What does this message mean?

Remote Direct Memory Access (RDMA) allows data to be transferred directly between the memory of two computers on a network without involving the processor, cache, or operating system of either computer. In RDMA, a ‘remote key’ or ‘rkey’ is used to permit peer RDMA READ/WRITE access to a specific region of memory that is registered with a protection domain using the shared rkey. This message indicates that the Linux kernel has logged the creation of a protection domain with the global rkey option enabled, which is a common practice in Linux RDMA software modules to optimize performance for small I/O requests. The ‘unsafe’ in the message merely highlights that the usage is not the default secure option but doesn’t necessarily imply any vulnerability or risk, especially since BeeGFS employs stringent security practices to mitigate any potential risks associated with using global rkey.

In BeeGFS, each connection has a separate protection domain. This means when BeeGFS’ uses a global rkey it is still only providing access to memory registered for a particular connection. This greatly secures the use of a global rkey while optimizing RDMA performance. It is always strongly recommended to enable Connection Based Authentication. to prevent unauthorized clients or servers from interacting with the file system.

How can I get rid of this message?

Because this warning is logged by the kernel, it is not possible for BeeGFS to suppress this message when global rkeys are used. One alternative to using global rkeys is to use a “DMA key”, though this is not necessarily considered to be safer because they both provide access to all RDMA registered memory for a particular protection domain. However opting to use a “DMA key” will prevent the logging of “enabling unsafe global rkey”.
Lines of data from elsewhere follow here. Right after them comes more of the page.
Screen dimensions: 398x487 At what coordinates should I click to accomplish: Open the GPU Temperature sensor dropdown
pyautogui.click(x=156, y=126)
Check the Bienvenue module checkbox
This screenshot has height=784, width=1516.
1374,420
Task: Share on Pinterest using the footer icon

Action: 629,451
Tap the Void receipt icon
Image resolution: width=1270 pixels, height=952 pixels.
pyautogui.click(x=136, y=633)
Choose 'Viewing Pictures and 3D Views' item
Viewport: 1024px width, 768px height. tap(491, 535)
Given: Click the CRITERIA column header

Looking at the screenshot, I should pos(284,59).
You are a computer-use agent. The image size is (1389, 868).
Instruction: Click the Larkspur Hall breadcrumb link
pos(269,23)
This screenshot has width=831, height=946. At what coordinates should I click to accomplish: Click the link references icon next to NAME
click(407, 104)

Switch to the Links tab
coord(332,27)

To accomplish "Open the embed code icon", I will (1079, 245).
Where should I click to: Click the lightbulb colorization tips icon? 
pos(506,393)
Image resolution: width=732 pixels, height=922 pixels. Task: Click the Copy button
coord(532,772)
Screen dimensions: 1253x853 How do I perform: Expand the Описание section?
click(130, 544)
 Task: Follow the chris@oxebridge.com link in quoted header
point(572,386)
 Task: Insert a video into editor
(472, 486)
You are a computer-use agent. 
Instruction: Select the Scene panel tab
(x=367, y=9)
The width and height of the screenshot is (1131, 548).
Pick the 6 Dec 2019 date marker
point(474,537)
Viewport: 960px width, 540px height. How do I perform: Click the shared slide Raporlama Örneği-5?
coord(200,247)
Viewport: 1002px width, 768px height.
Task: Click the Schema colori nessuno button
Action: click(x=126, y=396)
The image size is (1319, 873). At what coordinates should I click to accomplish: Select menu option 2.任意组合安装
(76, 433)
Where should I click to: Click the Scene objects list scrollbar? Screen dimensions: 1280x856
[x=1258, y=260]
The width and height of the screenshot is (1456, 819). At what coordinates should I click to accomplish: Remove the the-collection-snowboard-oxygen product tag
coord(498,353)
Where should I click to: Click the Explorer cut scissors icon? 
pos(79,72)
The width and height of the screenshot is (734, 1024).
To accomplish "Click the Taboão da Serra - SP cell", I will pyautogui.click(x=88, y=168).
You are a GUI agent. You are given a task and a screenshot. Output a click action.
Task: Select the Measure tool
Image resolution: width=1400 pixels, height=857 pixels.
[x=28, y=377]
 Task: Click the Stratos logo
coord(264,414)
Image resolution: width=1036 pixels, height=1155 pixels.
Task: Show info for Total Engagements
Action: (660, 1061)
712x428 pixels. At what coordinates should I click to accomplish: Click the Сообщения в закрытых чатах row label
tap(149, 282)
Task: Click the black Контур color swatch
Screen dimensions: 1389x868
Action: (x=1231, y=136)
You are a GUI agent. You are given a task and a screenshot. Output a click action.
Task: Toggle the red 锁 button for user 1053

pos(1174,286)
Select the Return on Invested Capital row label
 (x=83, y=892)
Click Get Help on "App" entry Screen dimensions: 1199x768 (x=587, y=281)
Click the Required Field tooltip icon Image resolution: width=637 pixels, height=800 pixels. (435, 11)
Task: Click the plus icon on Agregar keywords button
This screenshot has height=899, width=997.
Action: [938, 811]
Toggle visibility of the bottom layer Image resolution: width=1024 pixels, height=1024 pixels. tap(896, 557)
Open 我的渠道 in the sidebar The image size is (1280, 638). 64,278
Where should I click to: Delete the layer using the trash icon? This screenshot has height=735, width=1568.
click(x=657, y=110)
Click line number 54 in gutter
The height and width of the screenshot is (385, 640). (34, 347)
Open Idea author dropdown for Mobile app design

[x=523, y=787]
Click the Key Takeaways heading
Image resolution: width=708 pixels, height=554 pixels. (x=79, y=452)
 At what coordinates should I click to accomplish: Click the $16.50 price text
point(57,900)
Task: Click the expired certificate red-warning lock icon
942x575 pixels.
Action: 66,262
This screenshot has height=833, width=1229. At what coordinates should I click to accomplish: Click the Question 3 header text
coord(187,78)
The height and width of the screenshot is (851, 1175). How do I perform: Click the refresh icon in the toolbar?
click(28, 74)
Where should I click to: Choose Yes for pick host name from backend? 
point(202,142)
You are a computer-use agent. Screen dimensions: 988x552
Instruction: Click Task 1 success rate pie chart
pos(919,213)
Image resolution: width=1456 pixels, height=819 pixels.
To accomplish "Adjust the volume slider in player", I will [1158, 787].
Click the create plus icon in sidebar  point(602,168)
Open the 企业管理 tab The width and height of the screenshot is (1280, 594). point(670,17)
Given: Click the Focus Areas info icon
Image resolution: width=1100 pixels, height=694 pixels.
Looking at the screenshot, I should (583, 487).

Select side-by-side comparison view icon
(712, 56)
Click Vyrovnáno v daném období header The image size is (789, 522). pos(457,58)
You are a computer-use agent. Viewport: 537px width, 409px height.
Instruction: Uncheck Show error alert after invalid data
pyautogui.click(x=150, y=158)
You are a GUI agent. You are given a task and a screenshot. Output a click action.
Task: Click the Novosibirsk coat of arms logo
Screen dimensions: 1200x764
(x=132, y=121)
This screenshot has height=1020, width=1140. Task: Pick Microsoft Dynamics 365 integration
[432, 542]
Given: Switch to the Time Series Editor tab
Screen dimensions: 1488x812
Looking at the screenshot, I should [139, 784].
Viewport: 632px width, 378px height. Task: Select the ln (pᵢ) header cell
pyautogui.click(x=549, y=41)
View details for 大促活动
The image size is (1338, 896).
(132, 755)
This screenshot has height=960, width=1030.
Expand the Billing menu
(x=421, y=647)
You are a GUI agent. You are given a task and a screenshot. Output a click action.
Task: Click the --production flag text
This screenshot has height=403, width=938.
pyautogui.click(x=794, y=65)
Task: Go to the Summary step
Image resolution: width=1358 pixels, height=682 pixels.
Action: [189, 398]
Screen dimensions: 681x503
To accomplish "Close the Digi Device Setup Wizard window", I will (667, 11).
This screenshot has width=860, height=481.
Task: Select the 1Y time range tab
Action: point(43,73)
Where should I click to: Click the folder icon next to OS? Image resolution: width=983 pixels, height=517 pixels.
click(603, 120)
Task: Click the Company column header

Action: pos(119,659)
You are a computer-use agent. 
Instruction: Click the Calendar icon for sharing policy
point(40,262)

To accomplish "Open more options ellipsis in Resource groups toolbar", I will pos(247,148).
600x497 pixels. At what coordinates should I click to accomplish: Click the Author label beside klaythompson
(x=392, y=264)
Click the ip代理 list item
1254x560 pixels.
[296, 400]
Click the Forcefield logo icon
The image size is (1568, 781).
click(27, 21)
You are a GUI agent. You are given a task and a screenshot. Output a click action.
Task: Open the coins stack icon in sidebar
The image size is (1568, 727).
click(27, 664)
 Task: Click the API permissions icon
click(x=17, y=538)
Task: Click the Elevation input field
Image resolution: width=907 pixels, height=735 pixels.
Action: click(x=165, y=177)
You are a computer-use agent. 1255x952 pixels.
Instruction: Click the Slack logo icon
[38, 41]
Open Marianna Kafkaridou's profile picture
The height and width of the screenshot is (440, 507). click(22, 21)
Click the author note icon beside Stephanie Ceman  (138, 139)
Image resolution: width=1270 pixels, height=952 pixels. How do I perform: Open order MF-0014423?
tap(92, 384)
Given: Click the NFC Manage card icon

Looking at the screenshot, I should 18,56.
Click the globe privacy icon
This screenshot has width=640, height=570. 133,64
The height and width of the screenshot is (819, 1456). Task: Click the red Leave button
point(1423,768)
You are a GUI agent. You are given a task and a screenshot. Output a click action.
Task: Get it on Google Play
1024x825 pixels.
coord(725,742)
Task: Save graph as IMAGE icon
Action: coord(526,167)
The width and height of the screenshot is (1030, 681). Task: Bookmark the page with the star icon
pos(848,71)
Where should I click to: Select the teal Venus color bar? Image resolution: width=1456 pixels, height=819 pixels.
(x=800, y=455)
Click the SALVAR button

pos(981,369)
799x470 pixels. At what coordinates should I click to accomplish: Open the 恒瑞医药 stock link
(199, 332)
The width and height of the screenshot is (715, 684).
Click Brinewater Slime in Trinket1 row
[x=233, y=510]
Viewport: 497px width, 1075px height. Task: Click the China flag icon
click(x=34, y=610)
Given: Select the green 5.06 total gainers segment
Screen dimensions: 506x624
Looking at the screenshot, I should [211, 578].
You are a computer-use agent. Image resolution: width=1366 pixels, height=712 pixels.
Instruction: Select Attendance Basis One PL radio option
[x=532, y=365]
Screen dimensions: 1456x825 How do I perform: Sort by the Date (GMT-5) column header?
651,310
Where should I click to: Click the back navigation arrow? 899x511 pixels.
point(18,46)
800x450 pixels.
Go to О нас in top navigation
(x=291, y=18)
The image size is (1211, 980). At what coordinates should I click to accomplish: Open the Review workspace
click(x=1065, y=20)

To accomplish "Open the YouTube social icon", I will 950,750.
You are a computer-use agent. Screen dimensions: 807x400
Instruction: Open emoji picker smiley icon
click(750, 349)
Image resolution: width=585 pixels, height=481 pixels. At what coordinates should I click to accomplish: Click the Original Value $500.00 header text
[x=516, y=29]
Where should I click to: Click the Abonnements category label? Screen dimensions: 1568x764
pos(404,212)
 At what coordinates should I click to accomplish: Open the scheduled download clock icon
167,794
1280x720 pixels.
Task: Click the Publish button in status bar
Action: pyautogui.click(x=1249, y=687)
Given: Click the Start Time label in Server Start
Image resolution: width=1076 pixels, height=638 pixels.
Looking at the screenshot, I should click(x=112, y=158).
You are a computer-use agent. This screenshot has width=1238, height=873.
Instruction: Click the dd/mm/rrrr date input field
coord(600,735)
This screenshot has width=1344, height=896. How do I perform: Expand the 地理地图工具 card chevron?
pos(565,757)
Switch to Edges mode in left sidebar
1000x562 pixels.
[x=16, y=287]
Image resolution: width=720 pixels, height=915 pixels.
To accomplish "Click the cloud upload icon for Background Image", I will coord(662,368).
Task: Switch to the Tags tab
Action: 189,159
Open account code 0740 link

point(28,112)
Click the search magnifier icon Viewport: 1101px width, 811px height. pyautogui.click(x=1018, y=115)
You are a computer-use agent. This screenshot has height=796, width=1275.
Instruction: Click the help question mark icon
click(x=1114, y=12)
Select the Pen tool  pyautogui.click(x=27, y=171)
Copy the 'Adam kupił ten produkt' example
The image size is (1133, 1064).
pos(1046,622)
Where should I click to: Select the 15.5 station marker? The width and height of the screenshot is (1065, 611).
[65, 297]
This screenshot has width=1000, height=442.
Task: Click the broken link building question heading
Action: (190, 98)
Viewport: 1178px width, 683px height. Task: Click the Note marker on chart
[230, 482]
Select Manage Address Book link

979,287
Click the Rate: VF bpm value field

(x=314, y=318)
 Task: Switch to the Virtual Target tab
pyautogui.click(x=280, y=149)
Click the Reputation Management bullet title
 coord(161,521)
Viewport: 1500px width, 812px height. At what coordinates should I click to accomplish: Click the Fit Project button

Historically BeeGFS would automatically use the DMA key option if it was supported by the kernel, but support for DMA keys was removed in kernel 4.9 and later. DMA keys are now are only supported when using the NVIDIA (Mellanox) OFED drivers. To allow users to continue using the “DMA key” option, starting in BeeGFS 7.4.3 and 7.2.13 a new client side connRDMAKeyType option was introduced that can be set to “dma” to enable the use of DMA keys when the OFED is installed.

If you wish to use the inbox RDMA drivers with kernel 4.9 or later then the only way to suppress the message is to adjust the kernel log level to only log kernel errors and above. Please note adjusting the kernel log level may result in other useful log messages being omitted, which may make future system troubleshooting difficult.

Loading the BeeGFS client module fails for “could not insert ‘beegfs’: Invalid argument”?¶

When attempting to load the BeeGFS client module, you may encounter an error that reads: “could not insert ‘beegfs’: Invalid argument”. This FAQ provides troubleshooting steps to resolve this issue. Begin by examining the output of dmesg leading up to the error and match it to one of the sections below.

beegfs: disagrees about version of symbol¶

The BeeGFS client module must be compiled to work with the exact combination of kernel and RDMA driver versions currently in use by each Linux installation it is used with. While various symbols might be flagged by the error, in nearly all cases this class of errors indicates the client module was built for a different combination of versions than is actively loaded on the system. A frequent scenario is when the NVIDIA (formerly Mellanox) OFED drivers are loaded, but the module was built for the inbox RDMA drivers provided by the kernel.

To correct:

Run ofed_info to check for the installation of the Mellanox OFED drivers.
If you are using the “beegfs-client” package modify /etc/beegfs/beegfs-client-autobuild.conf to append OFED_INCLUDE_PATH=<PATH> to the buildArgs=-j8 line, modifying <PATH> to point to the appropriate headers (for detailed information, refer to the help comments in the file).
If you are using the “beegfs-dkms-client” package refer to the documentation for the BeeGFS DKMS Client and Handling Third-party OFED Installations.